On Tuesday, Bragg said the state needs new prevention measures written into Gov. Kathy Hochul's budget during this legislative session to keep those weapons out of the hands of criminals. Prosecutors say the threat is already showing up on city streets and argue that policy changes and industry safeguards are needed on an urgent timeline.
As reported by amNewYork, Bragg said his office has been pressing tech platforms and manufacturers to take down downloadable blueprints and add software safeguards that would block the printing of gun parts. He is pitching lawmakers on folding those steps into the governor’s executive budget so they carry the force of law and come with dedicated funding.

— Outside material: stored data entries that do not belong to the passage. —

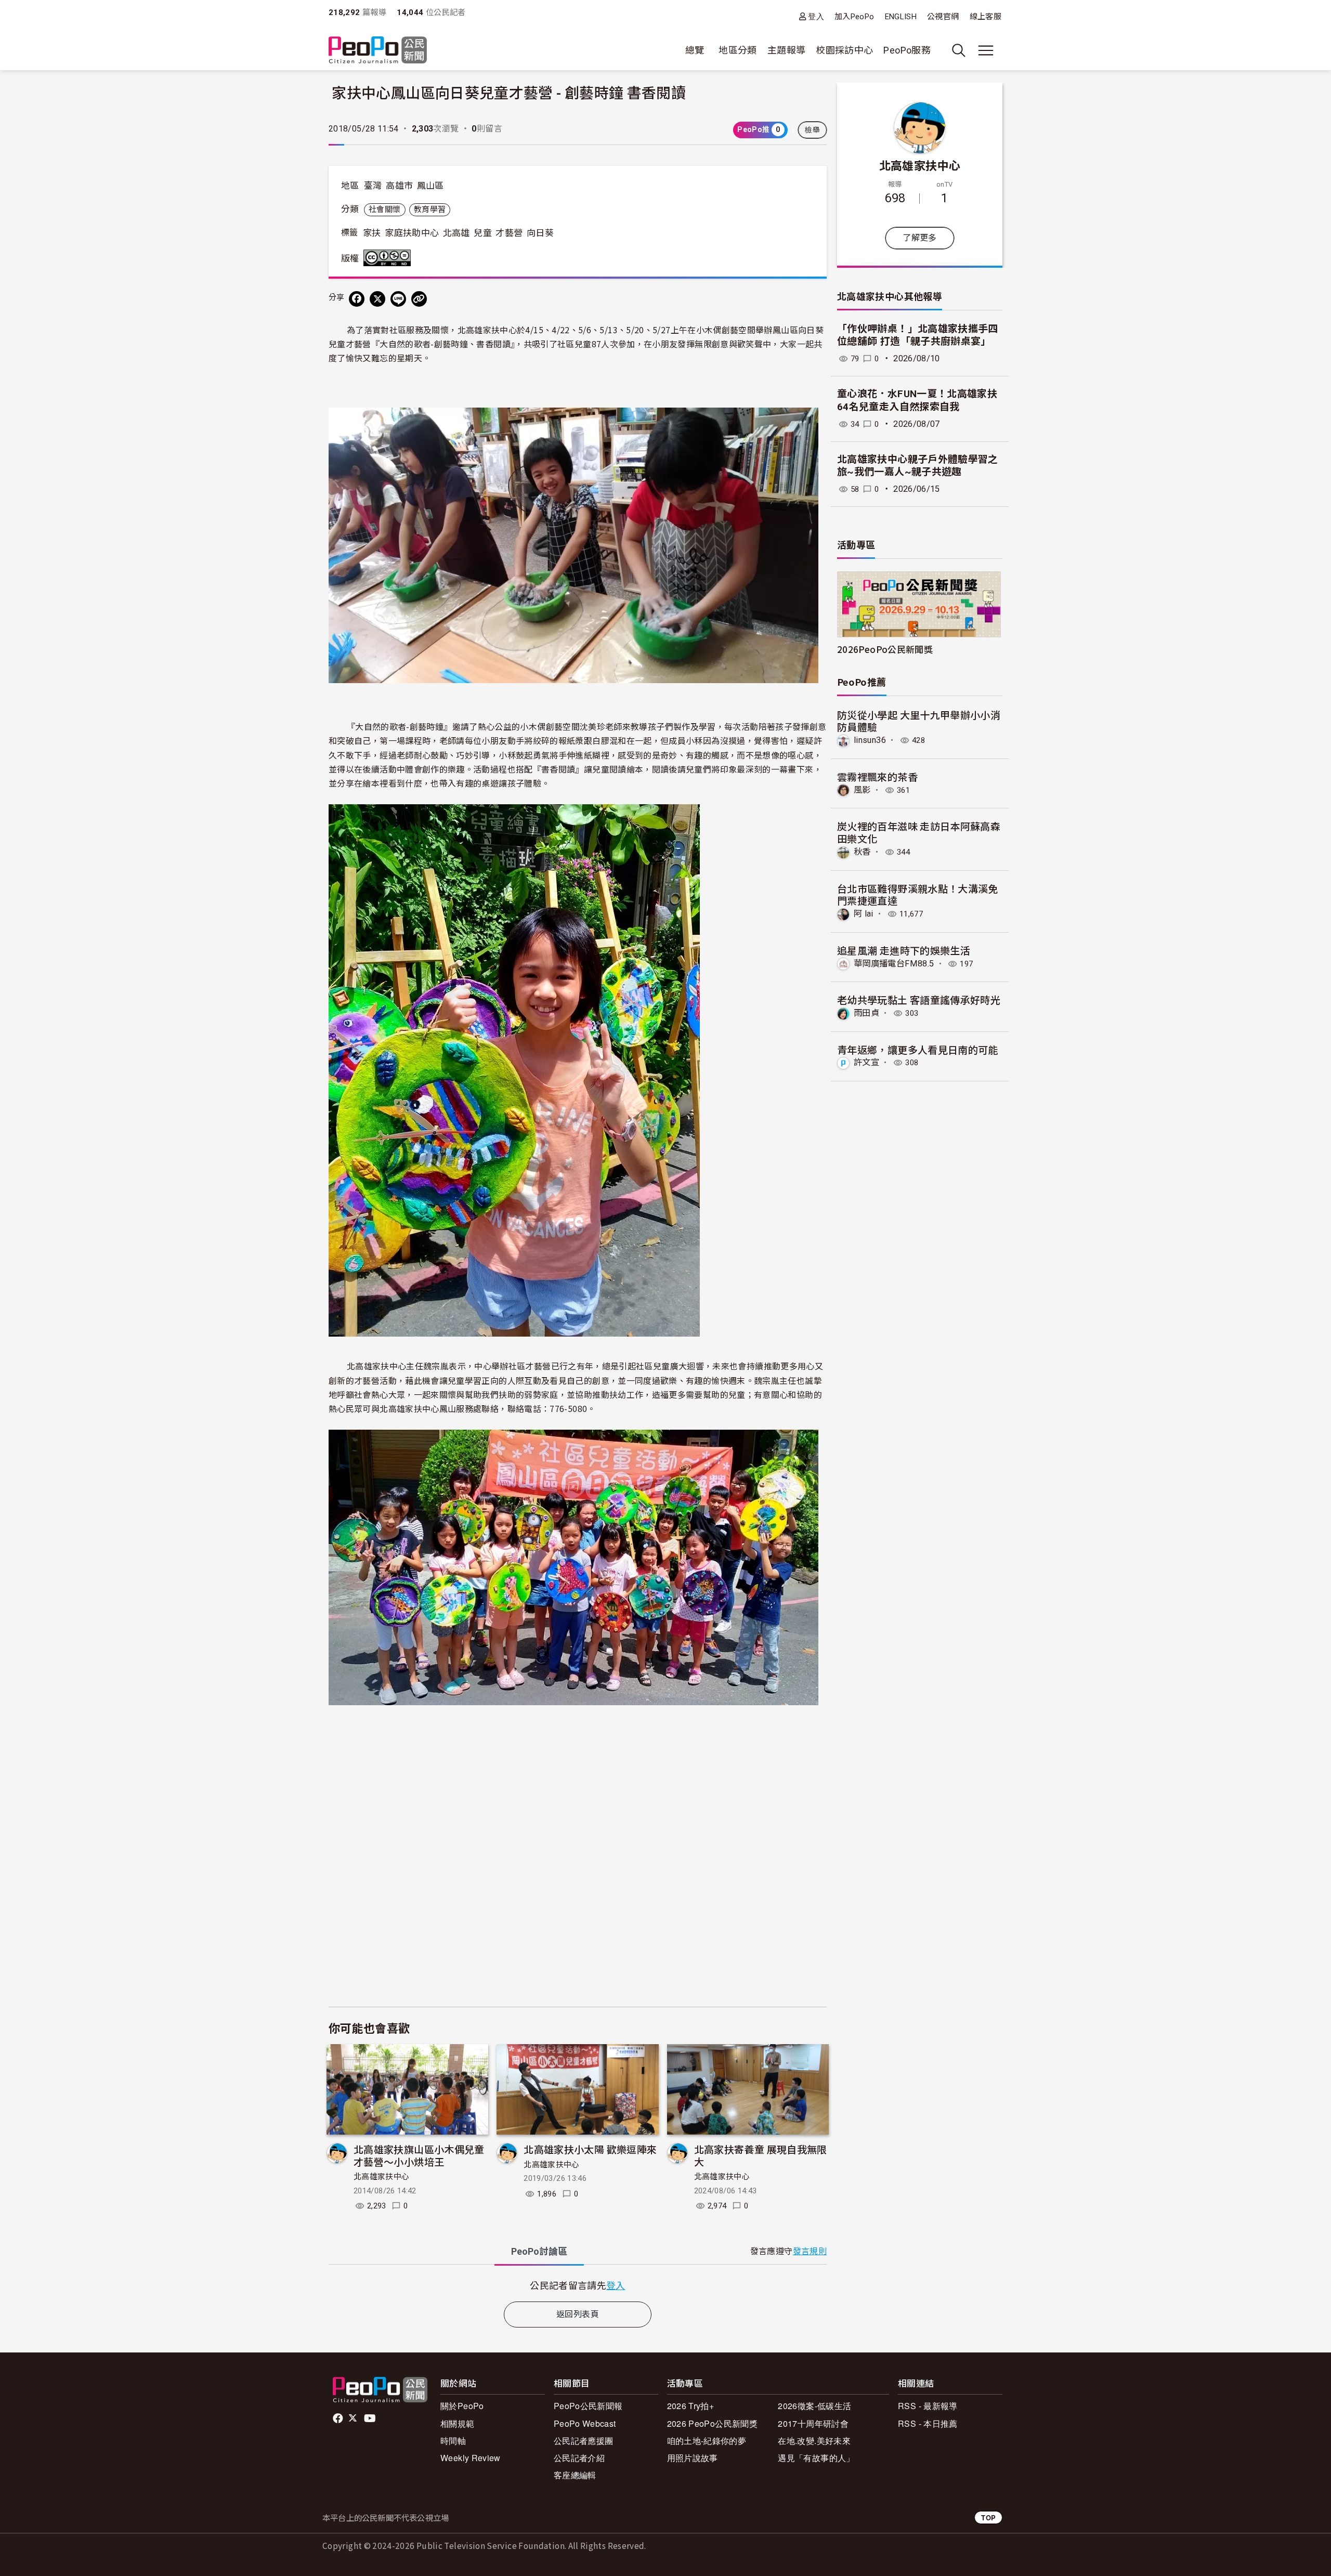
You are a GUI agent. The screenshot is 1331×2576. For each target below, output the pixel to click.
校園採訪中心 (844, 50)
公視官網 (943, 16)
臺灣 (373, 185)
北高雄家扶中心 (382, 2176)
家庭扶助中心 (412, 233)
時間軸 (453, 2441)
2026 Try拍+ (690, 2406)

Numbers rising in New York
The city’s own numbers show how quickly ghost guns have gone from fringe curiosity to steady problem: 17 recovered in 2018, 150 in 2020 and 585 in 2022. Those figures have helped spur coordinated action from the mayor, prosecutors and the state attorney general to go after illegal sellers and online platforms that host gun files.
According to the Mayor's Office, ghost-gun seizures make up part of the thousands of illegal firearms that have been taken off city streets in recent years.
A national pattern
The trend is not confined to New York. Analysis by Everytown for Gun Safety found roughly a 1,000 percent increase in 3D-printed gun recoveries across 20 U.S. cities over five years, underscoring how fast the threat has grown. Advocates say the jump, from a few dozen recoveries to hundreds, mirrors the early growth of other types of untraceable firearms.

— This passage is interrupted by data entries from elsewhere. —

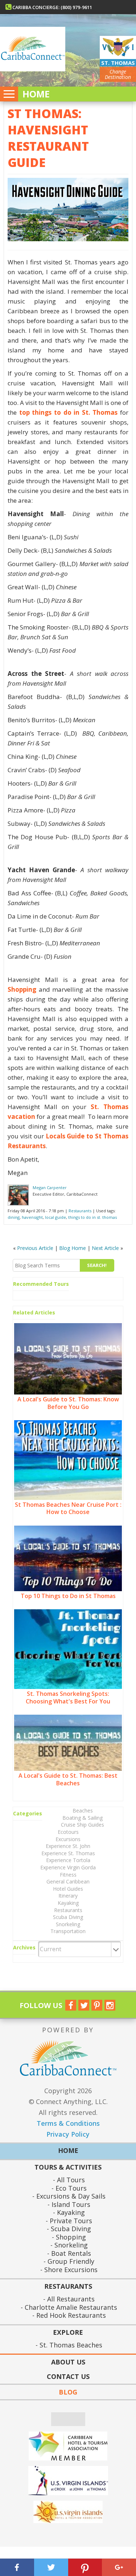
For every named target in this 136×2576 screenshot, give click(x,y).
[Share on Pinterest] (85, 2567)
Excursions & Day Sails (70, 2196)
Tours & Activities (68, 2167)
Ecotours (68, 1831)
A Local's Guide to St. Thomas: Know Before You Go (68, 1403)
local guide (55, 1217)
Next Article (105, 1248)
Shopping (70, 2237)
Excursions (68, 1839)
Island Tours (70, 2204)
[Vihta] (68, 2512)
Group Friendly (70, 2261)
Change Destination (118, 74)
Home (36, 94)
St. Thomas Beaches (70, 2345)
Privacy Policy (68, 2134)
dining (14, 1217)
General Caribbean (68, 1881)
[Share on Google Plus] (119, 2567)
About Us (68, 2362)
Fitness (68, 1874)
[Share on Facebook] (17, 2567)
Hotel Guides (68, 1888)
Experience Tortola (68, 1860)
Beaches (83, 1810)
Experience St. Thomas (68, 1853)
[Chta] (68, 2445)
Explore (68, 2333)
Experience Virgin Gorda (68, 1867)
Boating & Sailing (82, 1817)
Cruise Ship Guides (82, 1824)
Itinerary (68, 1895)
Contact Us (68, 2376)
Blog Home (72, 1248)
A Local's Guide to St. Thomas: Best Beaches (68, 1779)
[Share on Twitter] (51, 2567)
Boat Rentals (70, 2253)
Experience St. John (68, 1846)
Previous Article (35, 1248)
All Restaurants (70, 2299)
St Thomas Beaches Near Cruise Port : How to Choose (68, 1508)
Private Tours (70, 2221)
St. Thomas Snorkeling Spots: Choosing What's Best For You (68, 1697)
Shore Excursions (70, 2270)
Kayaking (68, 1902)
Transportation (68, 1931)
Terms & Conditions (68, 2123)
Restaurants (80, 1210)
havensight (32, 1217)
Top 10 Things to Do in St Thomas (68, 1596)
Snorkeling (68, 1924)
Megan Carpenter (50, 1187)
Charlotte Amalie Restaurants (70, 2307)
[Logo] (68, 2480)
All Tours (70, 2180)
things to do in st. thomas (92, 1217)
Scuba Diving (68, 1917)
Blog (68, 2392)
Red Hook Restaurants (70, 2315)
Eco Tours (70, 2188)
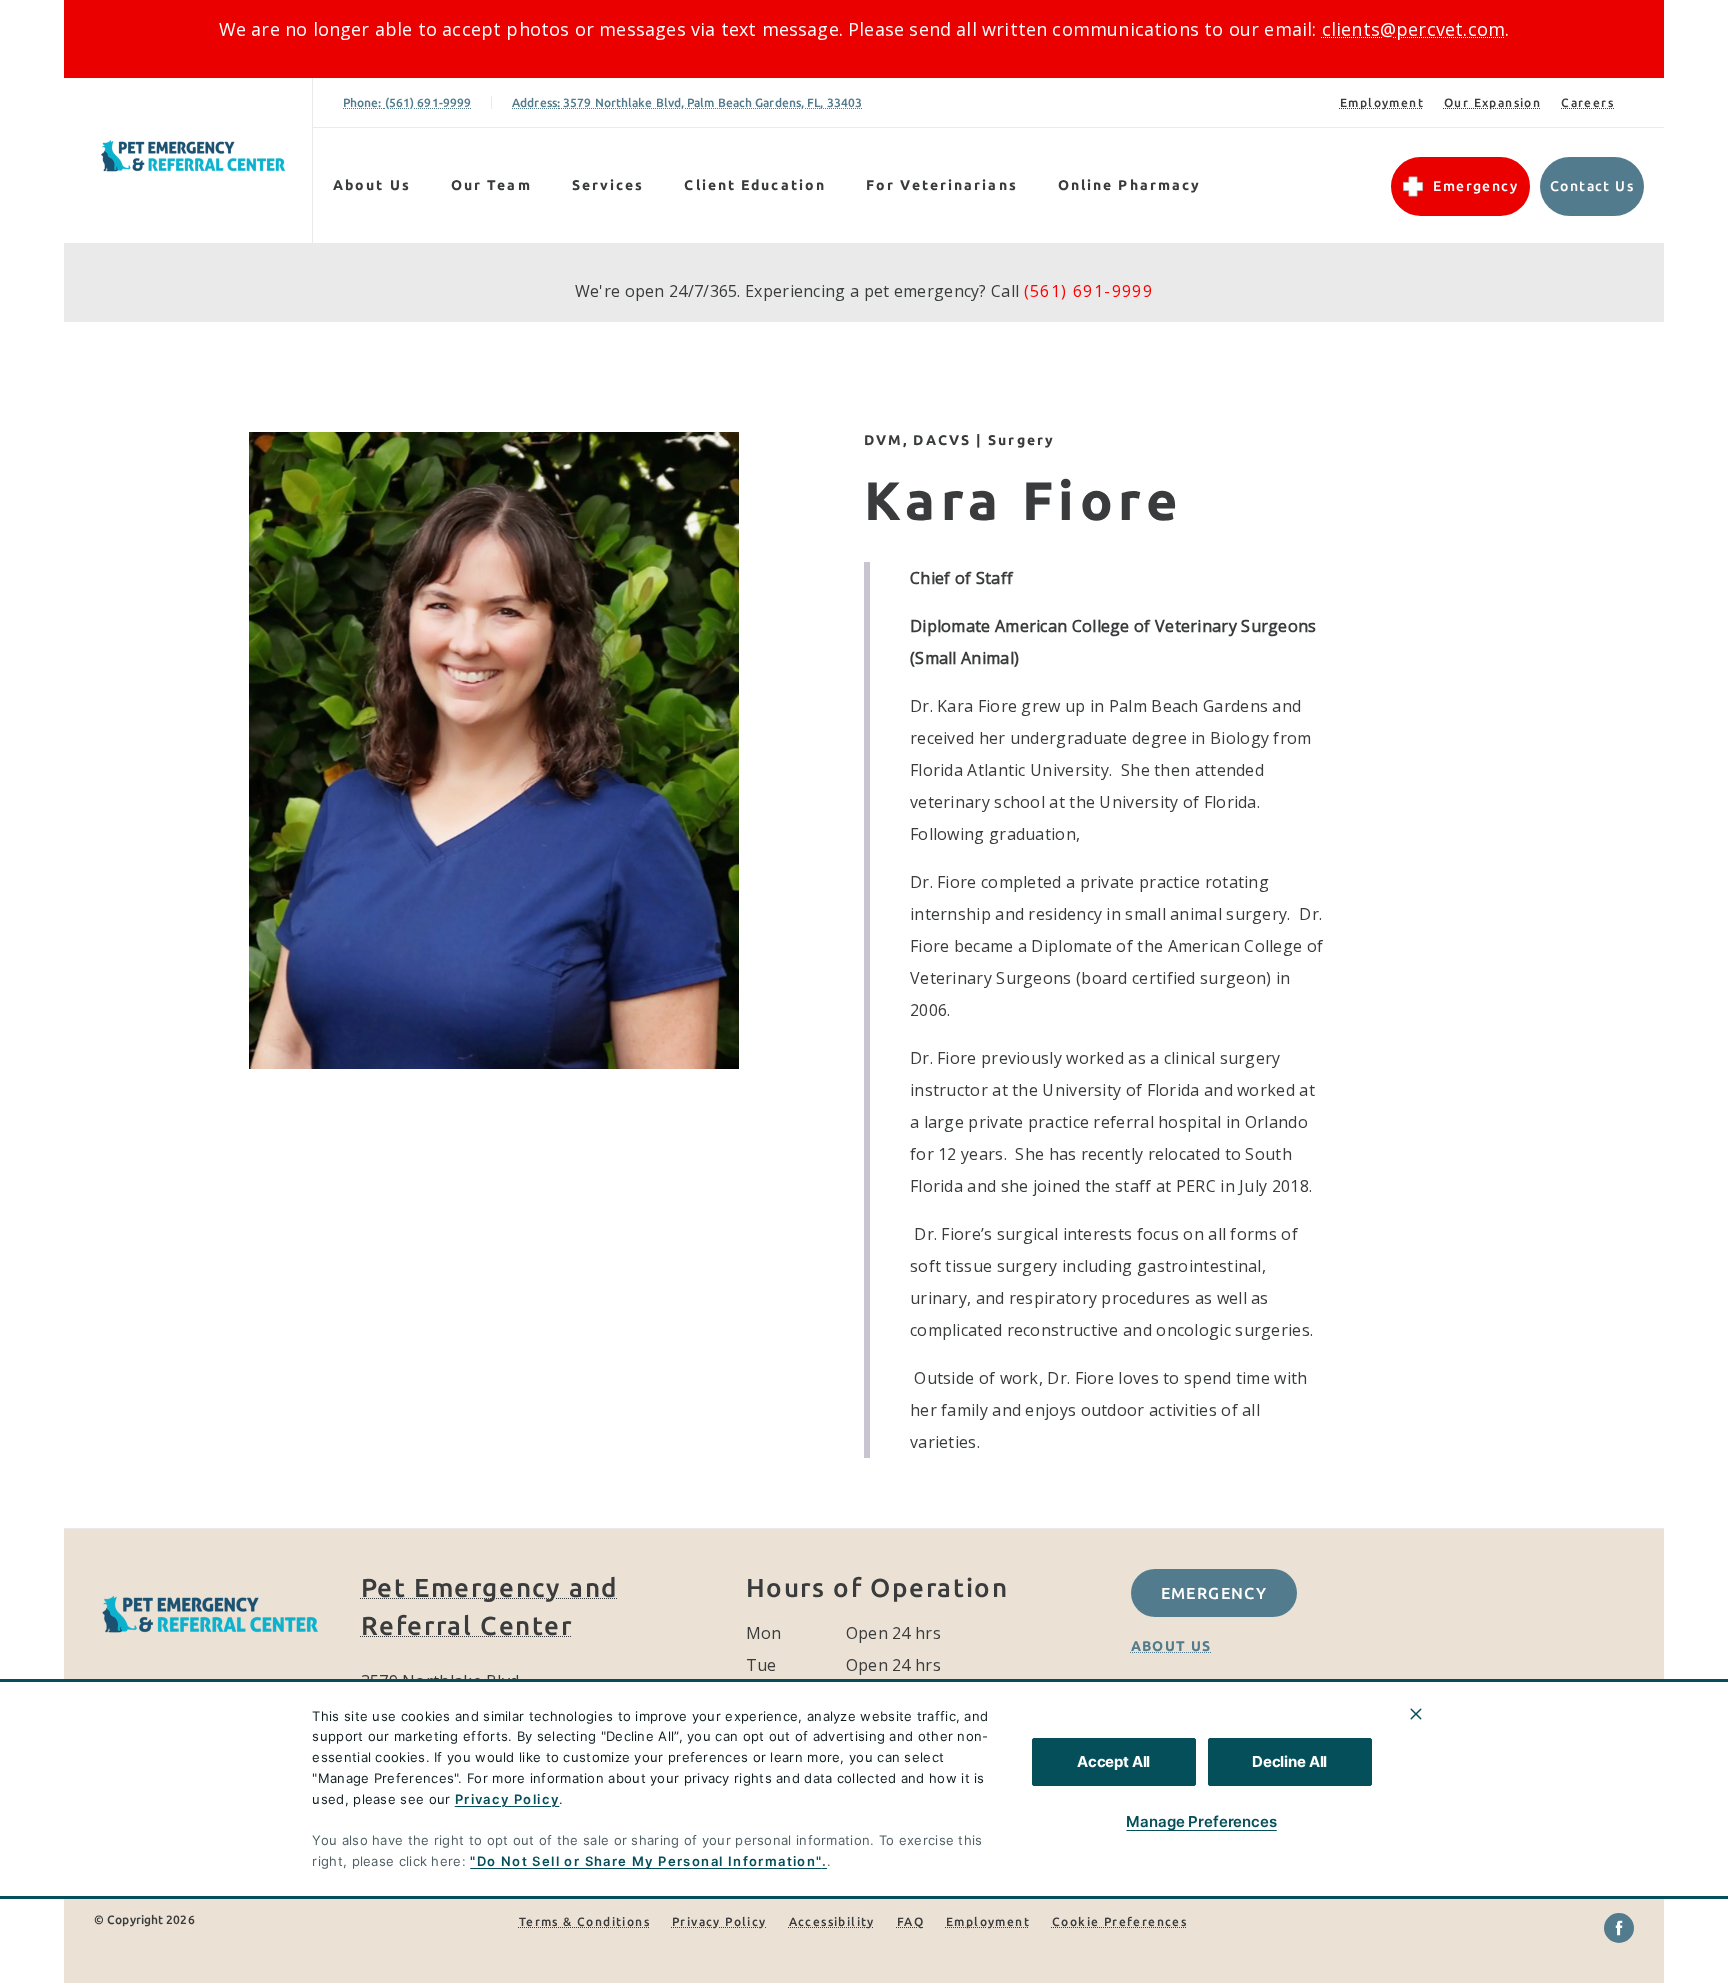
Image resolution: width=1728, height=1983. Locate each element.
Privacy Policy (507, 1799)
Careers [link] (1587, 102)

Prosecutors say the technology is speeding the risk along. David Stewart of the Manhattan DA's counterterrorism unit told amNewYork that "3D-printed auto sears can be produced in about an hour" and then attached to a semiautomatic rifle, turning what starts as a hobbyist part into a much more dangerous device. Bragg's office argues that pace makes industry safeguards and tougher reporting requirements urgent policy priorities.
What Albany is weighing
Governor Kathy Hochul has proposed several measures in her State of the State aimed at cracking down on 3D-printed firearms. Her plan would require 3D printers sold in New York to include software that blocks weapon files and would mandate reporting of recovered 3D-printed guns.
The governor has framed the package as a way to codify and expand steps prosecutors are already pursuing, according to the Governor's Office.

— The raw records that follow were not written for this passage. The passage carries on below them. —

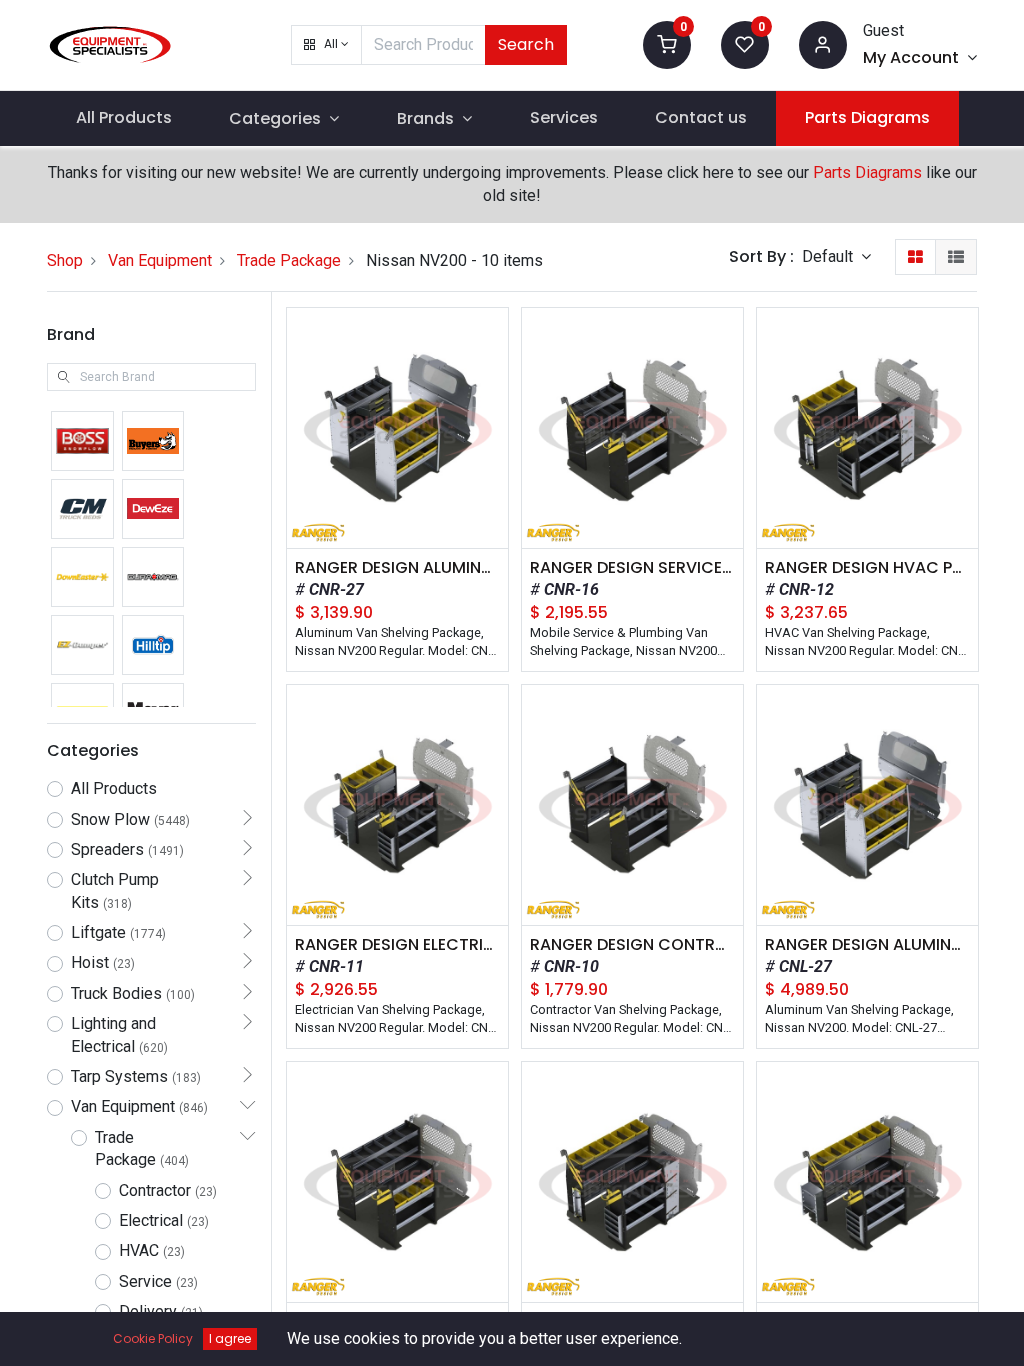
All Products (114, 788)
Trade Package (289, 260)
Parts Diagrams (867, 172)
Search (526, 44)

Legal and policy questions
If lawmakers sign off on the proposals, they would shift some responsibility onto manufacturers and online platforms, making it harder to download or print weapon parts while creating new enforcement and civil-liability questions for companies.
Local reporting has highlighted bills in Albany from lawmakers including Sen. Brad Hoylman and Assemblymember Linda Rosenthal aimed at closing the so‑called digital loophole, a legislative push prosecutors support as a necessary complement to criminal prosecutions. As reported by NY1, the changes would also require statewide tracking of recovered 3D-printed firearms.
Bragg has been pushing this approach for months and has already been in direct contact with platforms, part of a broader campaign we first covered in January. For background on that earlier effort, see Bragg's earlier ghost gun crusade.
Prosecutors warn that without prevention measures like those on the table, ghost guns and downloadable parts will continue to outpace the tools governments rely on to trace and stop them. What happens in the upcoming budget talks, and in the bills working their way through committees, will determine whether Bragg's warning turns into concrete changes in New York law.